Nov 30, 1998 | If pleasure and drama and emotion are what draw us to the movies -- and, finally, I believe that's why anybody goes to the movies -- then it always seems a little strange to me to sum up the year past by talking only about movies when those qualities were also present elsewhere. For me the most dramatic and affecting moments of the year would include Victory Gallop snatching the Triple Crown away from Real Quiet in the final seconds of the Belmont Stakes; the perverse Gothic romanticism of "Buffy the Vampire Slayer," which has been as thrilling and affecting as anything at the movies this year; the stubborn principled defiance of President Clinton's grand jury testimony; the inexplicably moving juxtaposition of Jay-Z's boasting with the sample of the little orphan girls from "Annie" on the single "Hard Knock Life."

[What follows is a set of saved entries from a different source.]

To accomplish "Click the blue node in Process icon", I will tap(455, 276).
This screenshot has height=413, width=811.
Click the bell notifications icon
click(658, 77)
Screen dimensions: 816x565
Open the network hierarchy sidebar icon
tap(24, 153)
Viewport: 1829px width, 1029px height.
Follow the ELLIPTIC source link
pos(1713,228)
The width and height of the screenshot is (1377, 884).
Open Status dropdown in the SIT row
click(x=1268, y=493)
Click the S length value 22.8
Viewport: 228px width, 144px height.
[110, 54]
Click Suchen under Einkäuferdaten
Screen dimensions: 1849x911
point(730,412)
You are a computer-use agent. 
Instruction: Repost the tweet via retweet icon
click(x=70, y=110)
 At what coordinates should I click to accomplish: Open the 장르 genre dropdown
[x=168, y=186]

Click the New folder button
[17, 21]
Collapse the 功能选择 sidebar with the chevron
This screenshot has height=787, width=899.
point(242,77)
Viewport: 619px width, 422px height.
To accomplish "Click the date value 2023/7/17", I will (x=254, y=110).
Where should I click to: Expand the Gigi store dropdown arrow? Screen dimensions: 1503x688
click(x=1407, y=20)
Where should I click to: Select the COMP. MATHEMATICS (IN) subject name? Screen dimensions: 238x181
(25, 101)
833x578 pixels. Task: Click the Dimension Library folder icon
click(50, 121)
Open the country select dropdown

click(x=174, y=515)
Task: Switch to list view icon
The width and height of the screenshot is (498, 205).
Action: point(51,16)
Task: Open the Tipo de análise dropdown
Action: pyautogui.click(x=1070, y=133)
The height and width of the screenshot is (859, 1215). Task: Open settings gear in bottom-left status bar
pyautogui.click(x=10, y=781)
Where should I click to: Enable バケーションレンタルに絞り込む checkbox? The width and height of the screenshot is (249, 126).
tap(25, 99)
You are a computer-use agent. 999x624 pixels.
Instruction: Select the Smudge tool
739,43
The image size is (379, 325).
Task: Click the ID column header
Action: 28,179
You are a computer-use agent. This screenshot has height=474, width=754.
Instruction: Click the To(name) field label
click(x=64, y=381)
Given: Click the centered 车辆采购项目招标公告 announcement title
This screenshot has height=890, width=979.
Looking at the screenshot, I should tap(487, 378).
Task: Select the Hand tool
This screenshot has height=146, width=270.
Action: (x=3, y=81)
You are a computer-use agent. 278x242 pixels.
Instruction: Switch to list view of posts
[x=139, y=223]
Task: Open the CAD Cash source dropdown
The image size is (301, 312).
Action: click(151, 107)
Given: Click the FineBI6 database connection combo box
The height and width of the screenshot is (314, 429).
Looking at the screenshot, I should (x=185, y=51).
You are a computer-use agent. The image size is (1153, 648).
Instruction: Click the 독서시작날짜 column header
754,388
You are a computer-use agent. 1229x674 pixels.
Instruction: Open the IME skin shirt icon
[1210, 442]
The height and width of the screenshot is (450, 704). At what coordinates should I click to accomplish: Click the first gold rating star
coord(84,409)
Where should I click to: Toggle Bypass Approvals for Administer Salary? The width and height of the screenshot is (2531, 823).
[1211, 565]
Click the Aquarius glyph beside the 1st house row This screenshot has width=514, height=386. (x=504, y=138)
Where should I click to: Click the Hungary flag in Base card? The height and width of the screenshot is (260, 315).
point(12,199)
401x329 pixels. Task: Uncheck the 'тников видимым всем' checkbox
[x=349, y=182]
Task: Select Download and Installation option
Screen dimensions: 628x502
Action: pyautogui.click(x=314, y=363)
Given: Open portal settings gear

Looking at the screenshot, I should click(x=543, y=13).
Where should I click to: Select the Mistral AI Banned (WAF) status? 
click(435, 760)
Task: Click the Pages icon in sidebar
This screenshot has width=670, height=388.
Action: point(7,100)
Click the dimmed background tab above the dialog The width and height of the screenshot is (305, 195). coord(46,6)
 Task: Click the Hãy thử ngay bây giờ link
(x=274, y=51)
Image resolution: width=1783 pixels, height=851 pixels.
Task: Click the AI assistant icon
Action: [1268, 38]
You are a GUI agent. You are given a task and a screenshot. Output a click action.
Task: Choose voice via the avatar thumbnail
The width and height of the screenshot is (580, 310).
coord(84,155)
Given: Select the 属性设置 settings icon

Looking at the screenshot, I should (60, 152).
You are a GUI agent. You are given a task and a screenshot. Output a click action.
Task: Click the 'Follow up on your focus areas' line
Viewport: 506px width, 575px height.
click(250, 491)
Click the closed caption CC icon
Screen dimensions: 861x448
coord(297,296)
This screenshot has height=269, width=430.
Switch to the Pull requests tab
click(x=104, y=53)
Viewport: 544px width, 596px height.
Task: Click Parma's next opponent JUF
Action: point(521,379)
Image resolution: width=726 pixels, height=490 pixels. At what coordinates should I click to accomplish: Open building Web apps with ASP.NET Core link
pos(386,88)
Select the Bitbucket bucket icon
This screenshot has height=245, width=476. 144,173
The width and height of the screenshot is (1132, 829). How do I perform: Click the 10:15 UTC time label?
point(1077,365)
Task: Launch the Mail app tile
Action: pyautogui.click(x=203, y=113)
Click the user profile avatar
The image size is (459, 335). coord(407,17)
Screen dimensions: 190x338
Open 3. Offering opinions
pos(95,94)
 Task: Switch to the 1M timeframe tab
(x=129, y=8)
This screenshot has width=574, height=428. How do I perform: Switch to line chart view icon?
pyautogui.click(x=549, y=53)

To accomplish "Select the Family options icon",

But the list that follows has to concentrate on the movies, for which it's been a pretty good year. The fall's sparse pickings did sometimes make it seem that we were paying the price for a summer in which there was always something to go see, if not top-notch pictures like "The Truman Show," "Out of Sight" and "The Mask of Zorro," then pleasing diversions like "Six Days, Seven Nights," "Dance with Me," "Blade" and "How Stella Got Her Groove Back." Unlike in some years, I actually had to winnow down my list. The movies I've regrettably left off are Lisa Cholodenko's impressive debut "High Art," Richard LaGravenese's lovely, melancholy comedy "Living Out Loud," Nick Gomez's startlingly original "illtown" and Andy Tennant's Cinderella charmer "Ever After." Their absence is entirely due to the arbitrary number assigned to 10-best lists; all those films certainly deserve mention with the best of 1998.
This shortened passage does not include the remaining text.